Semantics Is The Science Of Meaning In Language


Download Semantics Is The Science Of Meaning In Language PDF/ePub or read online books in Mobi eBooks. Click Download or Read Online button to get Semantics Is The Science Of Meaning In Language book now. This website allows unlimited access to, at the time of writing, more than 1.5 million titles, including hundreds of thousands of titles in various foreign languages.

Download

Semantics


Semantics

Author: Michel Bréal

language: en

Publisher:

Release Date: 1900


DOWNLOAD





Cognitive Semantics and Scientific Knowledge


Cognitive Semantics and Scientific Knowledge

Author: András Kertész

language: en

Publisher: John Benjamins Publishing

Release Date: 2004-01-01


DOWNLOAD





The book focuses on the question of how and to what extent cognitive semantic approaches can contribute to the new field of the cognitive science of science. The argumentation is based on a series of instructive case studies which are intended to test the prospects and limits of the metascientific application of both holistic and modular cognitive semantics. The case studies show that, while cognitive semantic research is able to solve problems which have traditionally been the domain of the philosophy of science, it also encounters serious limits. The prospects and the limits thus revealed suggest new research topics which in future can be tackled by cognitive semantic approaches to the cognitive science of science.

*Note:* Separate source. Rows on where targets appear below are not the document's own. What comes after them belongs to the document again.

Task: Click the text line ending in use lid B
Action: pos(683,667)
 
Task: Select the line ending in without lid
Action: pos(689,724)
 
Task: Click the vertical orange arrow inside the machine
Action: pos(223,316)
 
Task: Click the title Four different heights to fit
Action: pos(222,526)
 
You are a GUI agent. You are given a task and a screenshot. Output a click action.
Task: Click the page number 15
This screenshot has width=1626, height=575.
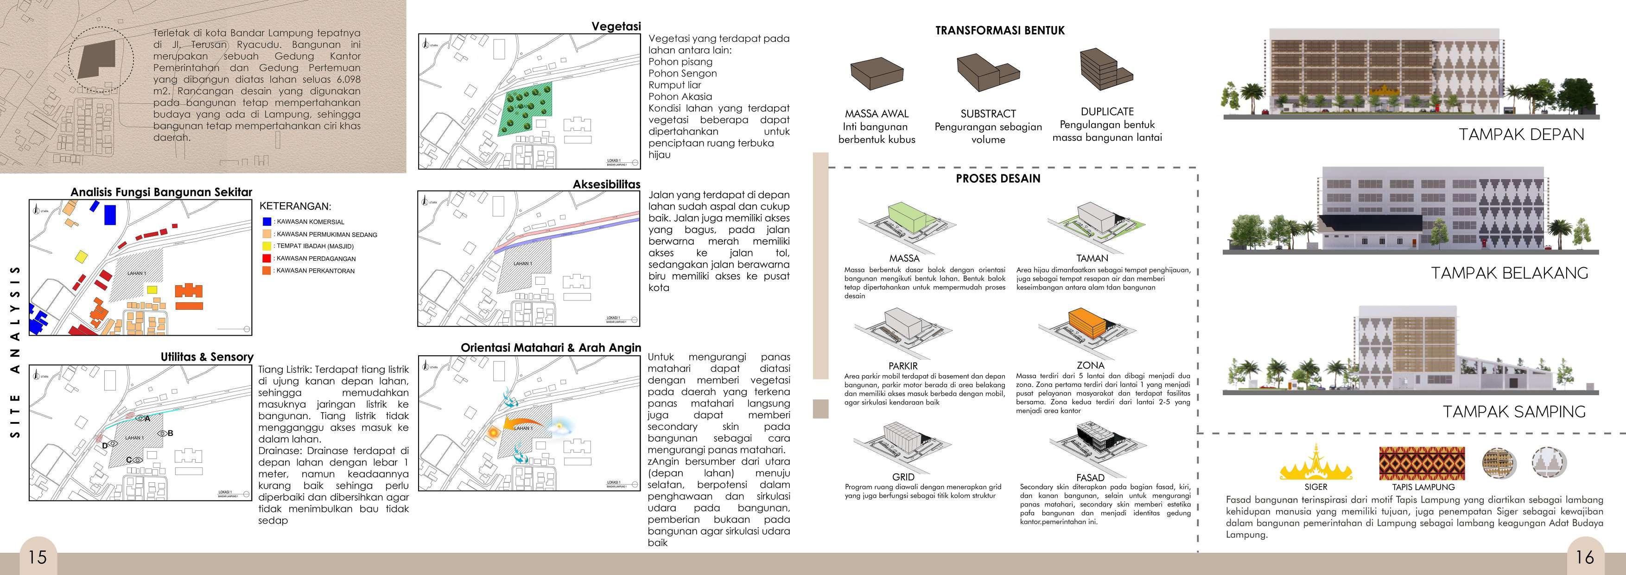(37, 557)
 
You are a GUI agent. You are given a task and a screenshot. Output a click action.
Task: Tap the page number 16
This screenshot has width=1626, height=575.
(1584, 557)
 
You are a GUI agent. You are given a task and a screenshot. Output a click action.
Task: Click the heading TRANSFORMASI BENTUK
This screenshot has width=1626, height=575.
(1000, 30)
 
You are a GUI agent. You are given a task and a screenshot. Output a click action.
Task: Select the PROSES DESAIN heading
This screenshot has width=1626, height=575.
(997, 179)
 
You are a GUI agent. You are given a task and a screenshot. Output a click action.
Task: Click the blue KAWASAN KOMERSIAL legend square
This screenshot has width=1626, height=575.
(267, 222)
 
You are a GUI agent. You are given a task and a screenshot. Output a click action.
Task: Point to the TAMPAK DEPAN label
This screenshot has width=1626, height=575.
(1521, 134)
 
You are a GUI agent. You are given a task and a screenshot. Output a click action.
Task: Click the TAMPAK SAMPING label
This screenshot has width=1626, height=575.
(1514, 411)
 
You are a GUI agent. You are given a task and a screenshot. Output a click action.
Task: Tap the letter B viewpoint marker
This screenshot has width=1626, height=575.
(170, 433)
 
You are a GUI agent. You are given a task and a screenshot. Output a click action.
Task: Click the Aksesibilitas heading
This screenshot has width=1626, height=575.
(606, 184)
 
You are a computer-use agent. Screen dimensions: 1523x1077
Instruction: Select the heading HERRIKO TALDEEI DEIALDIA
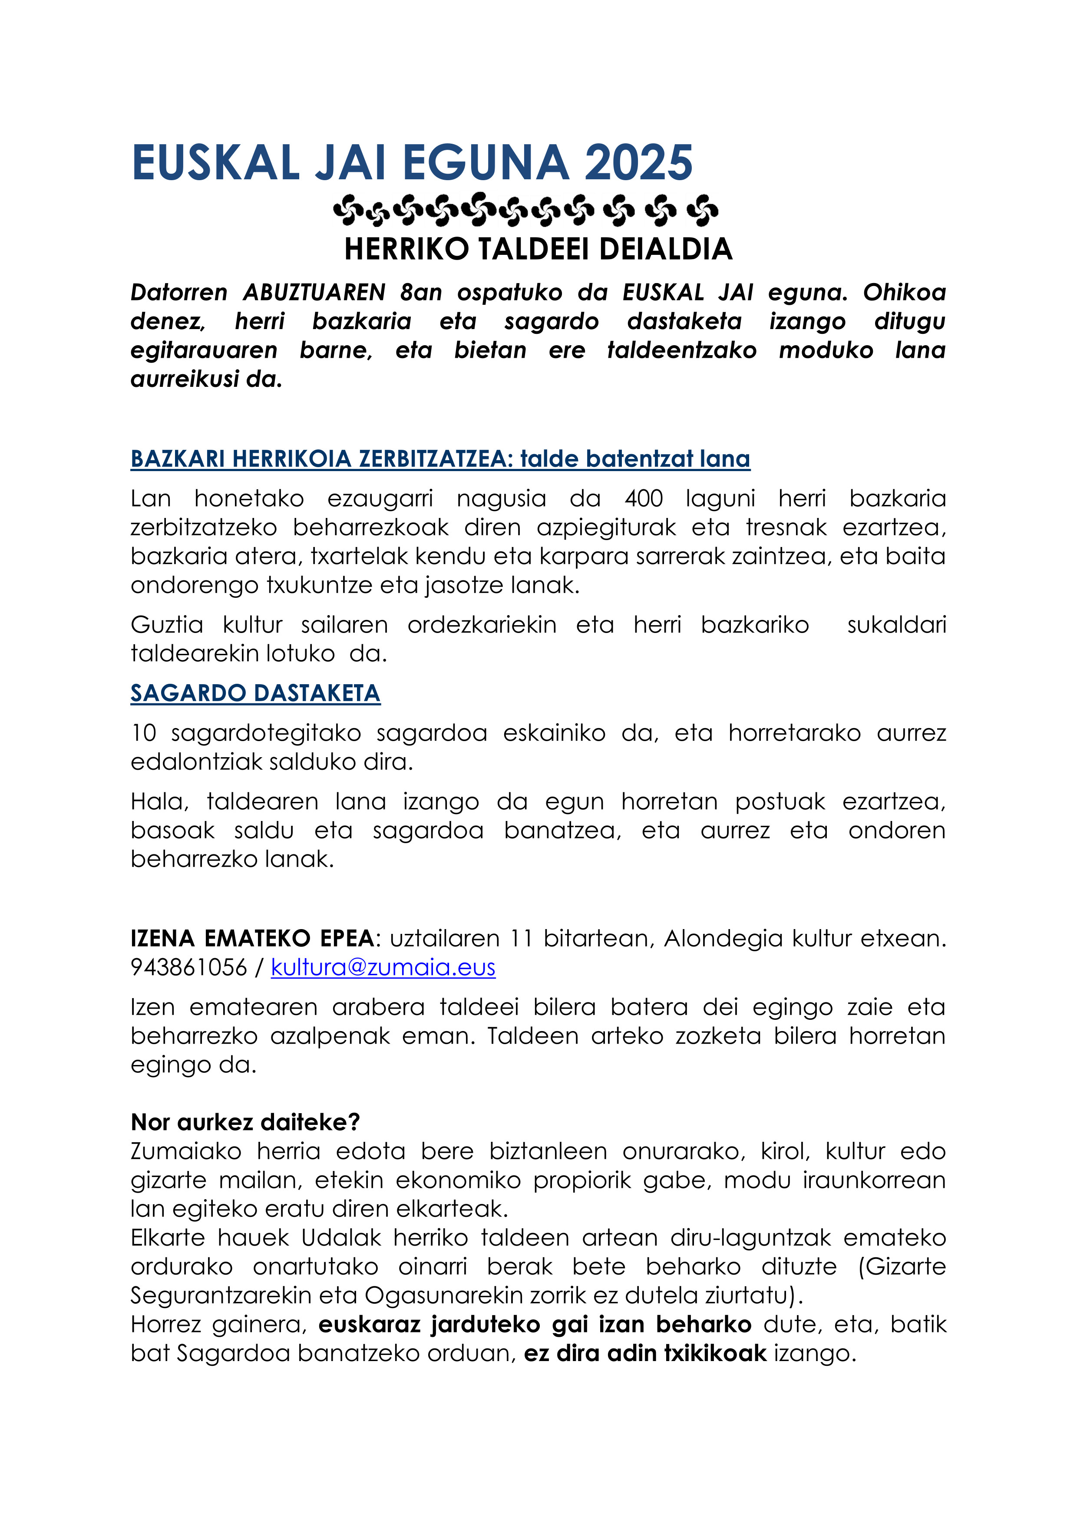click(538, 249)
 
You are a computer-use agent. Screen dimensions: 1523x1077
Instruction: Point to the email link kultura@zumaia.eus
click(383, 967)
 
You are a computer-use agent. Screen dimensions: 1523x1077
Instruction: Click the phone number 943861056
click(188, 967)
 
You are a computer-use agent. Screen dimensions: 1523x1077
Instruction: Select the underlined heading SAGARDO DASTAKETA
click(255, 693)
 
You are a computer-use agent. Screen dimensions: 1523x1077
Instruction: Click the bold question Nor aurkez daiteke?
click(245, 1122)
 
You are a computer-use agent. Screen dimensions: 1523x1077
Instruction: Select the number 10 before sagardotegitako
click(143, 733)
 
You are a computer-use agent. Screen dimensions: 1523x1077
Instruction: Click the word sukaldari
click(896, 625)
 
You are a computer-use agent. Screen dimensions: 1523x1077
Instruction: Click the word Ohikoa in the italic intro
click(904, 293)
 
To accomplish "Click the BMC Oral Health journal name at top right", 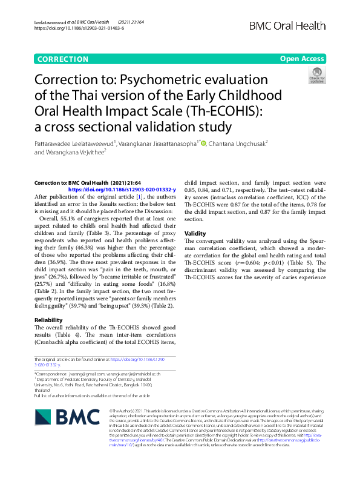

Structures of Language: Notes Towards a Systematic Investigation


Structures of Language: Notes Towards a Systematic Investigation

Author: Joan Casser

language: en

Publisher: BRILL

Release Date: 2022-11-14


DOWNLOAD





This annotated commentary delineating Michel Pêcheux’s materialist discourse theory anticipates the formation of a real social science to supersede the metaphysical meanings ‘always-already-there’ instituted by empirical ideology. Structures of Language presents Pêcheux’s consequential work in respect of Ferdinand de Saussure’s epistemological breakthrough that founded the science of linguistics: the theoretical separation of sound from meaning. Noam Chomsky’s generative grammar, John Searle’s philosophy of language, B. F. Skinner’s indwelling agents, J. L. Austin’s speech situations, Jacques Lacan’s symbolic order, and other influential linguistic researchers, are cited to explain imaginary semantic systems. The broader implications for structural metaphysics in language use are tacitly conveyed.